- **WORK TASK**
All lines below must be repeated exactly, with the pictures omitted.

- **MATERIAL SUPPLIED**

= Beginning of Section =

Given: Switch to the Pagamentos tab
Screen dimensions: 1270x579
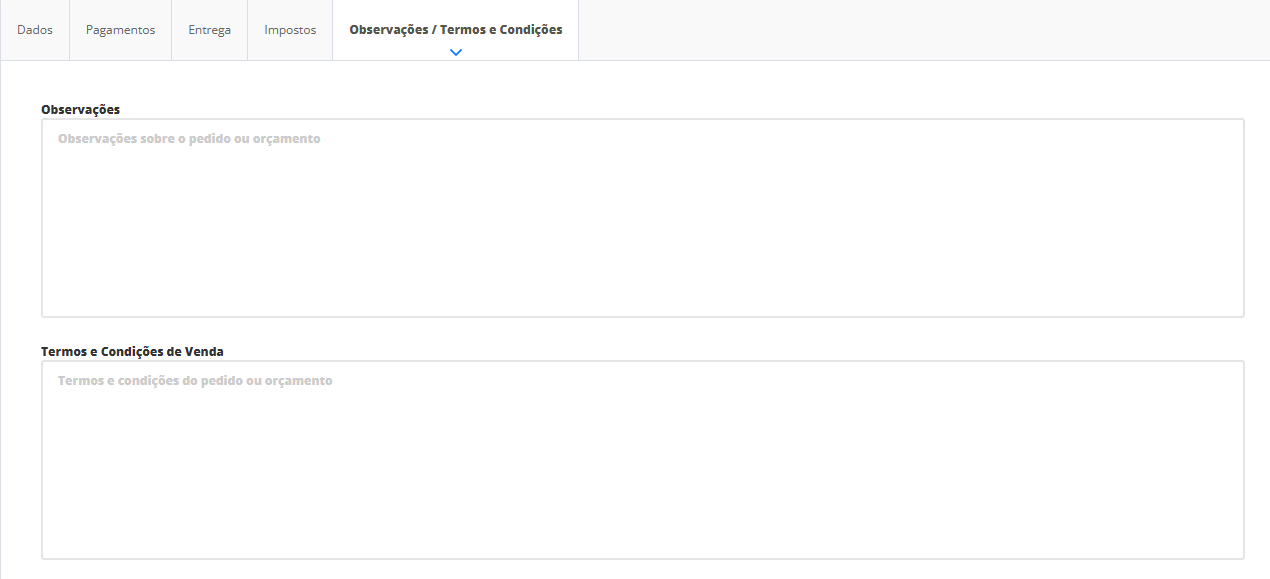Looking at the screenshot, I should click(x=120, y=30).
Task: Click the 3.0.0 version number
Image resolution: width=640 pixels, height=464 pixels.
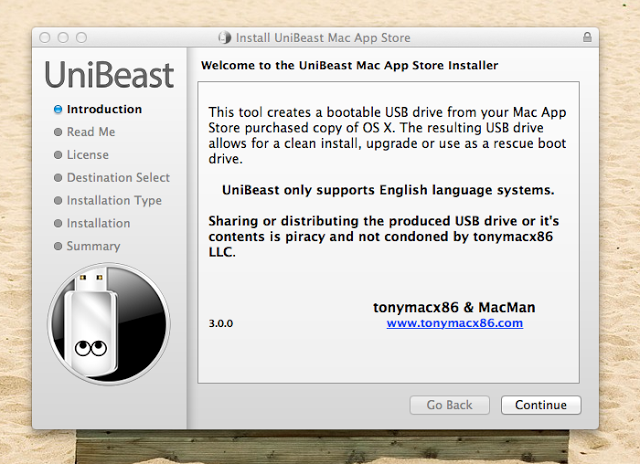Action: [x=221, y=324]
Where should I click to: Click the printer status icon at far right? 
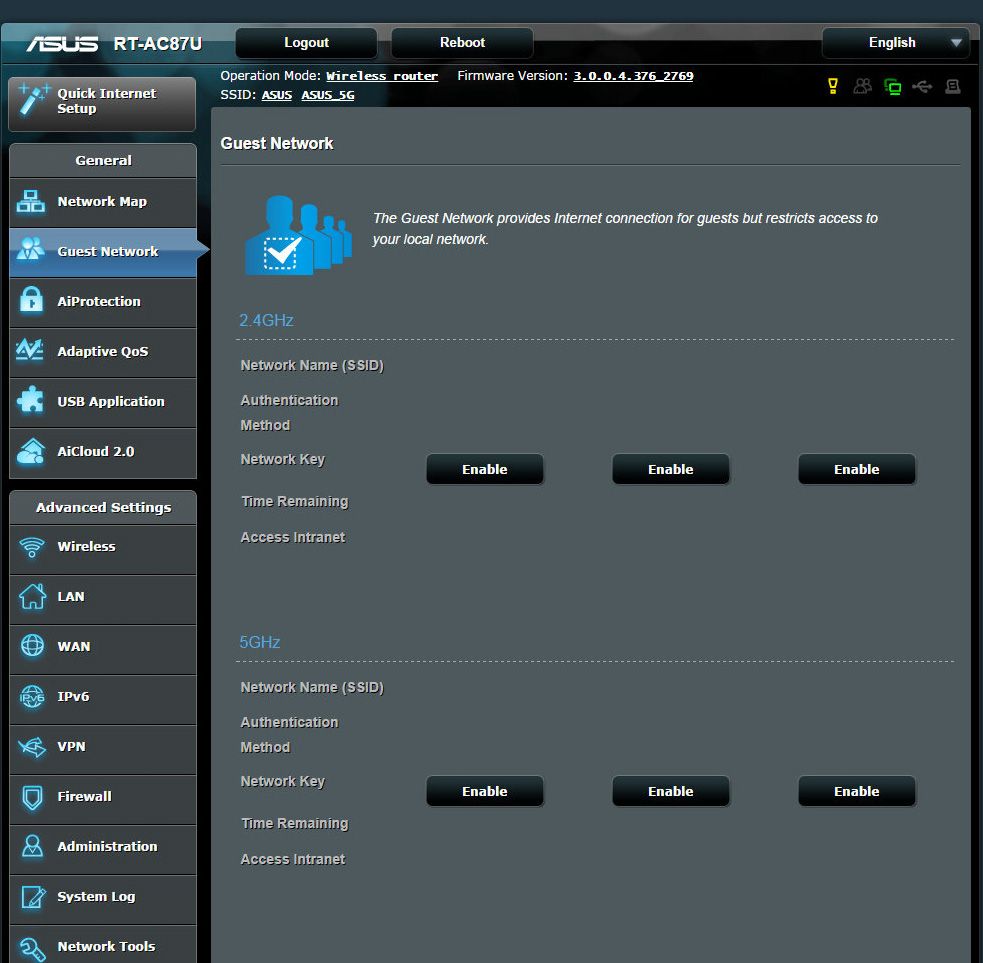[x=952, y=87]
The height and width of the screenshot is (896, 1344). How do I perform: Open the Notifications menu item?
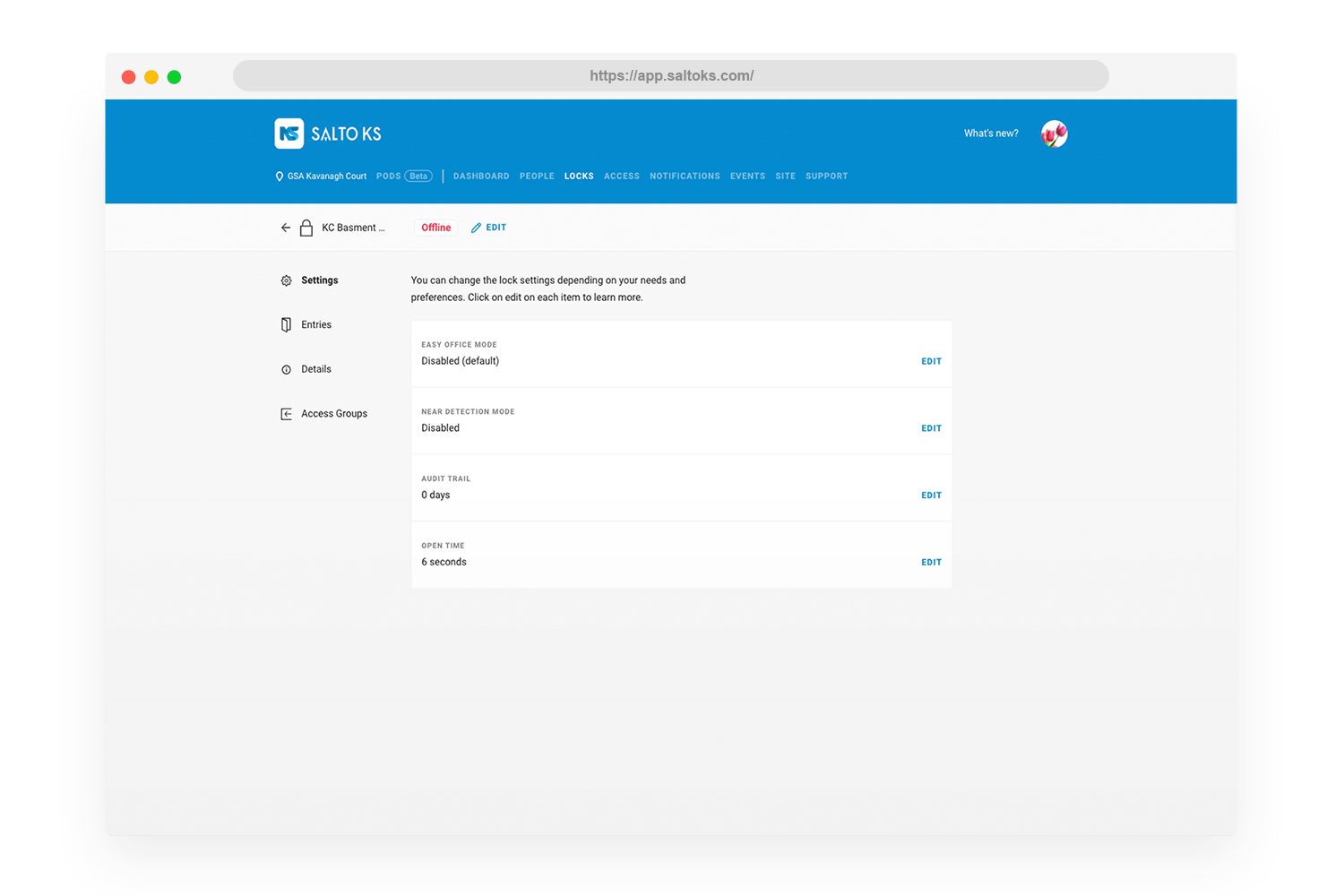tap(685, 177)
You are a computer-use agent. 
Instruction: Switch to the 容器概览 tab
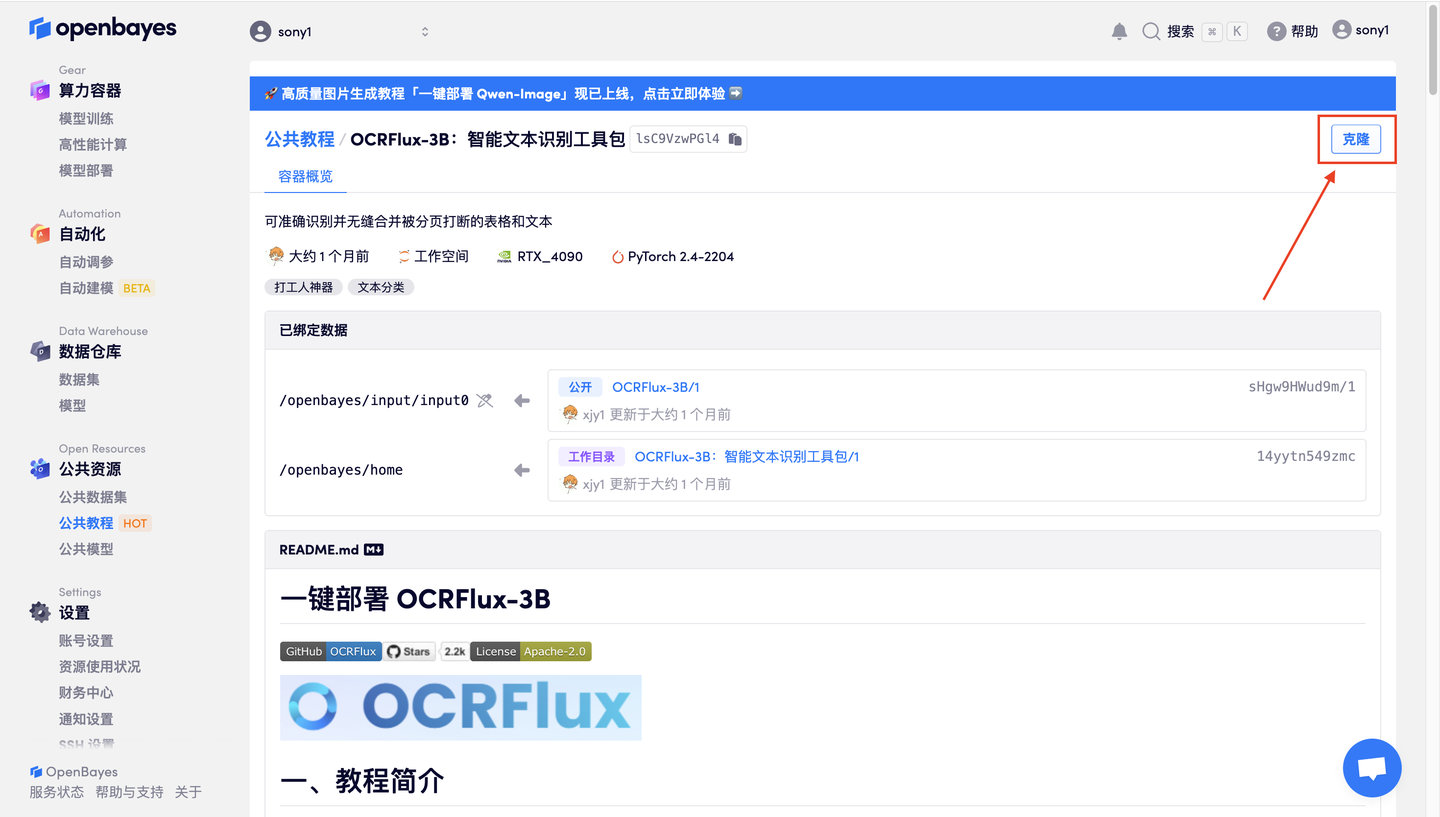click(304, 176)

= End of Section =

- **WRITTEN SOLUTION**
Given: Switch to the Pagamentos tab
Screen dimensions: 1270x579
Looking at the screenshot, I should click(x=120, y=30).
Task: Click the 3.0.0 version number
Image resolution: width=640 pixels, height=464 pixels.
Action: [x=221, y=324]
Where should I click to: Click the printer status icon at far right? 
[x=952, y=87]
The height and width of the screenshot is (896, 1344). How do I perform: Open the Notifications menu item?
tap(685, 177)
You are a computer-use agent. 
Instruction: Switch to the 容器概览 tab
click(304, 176)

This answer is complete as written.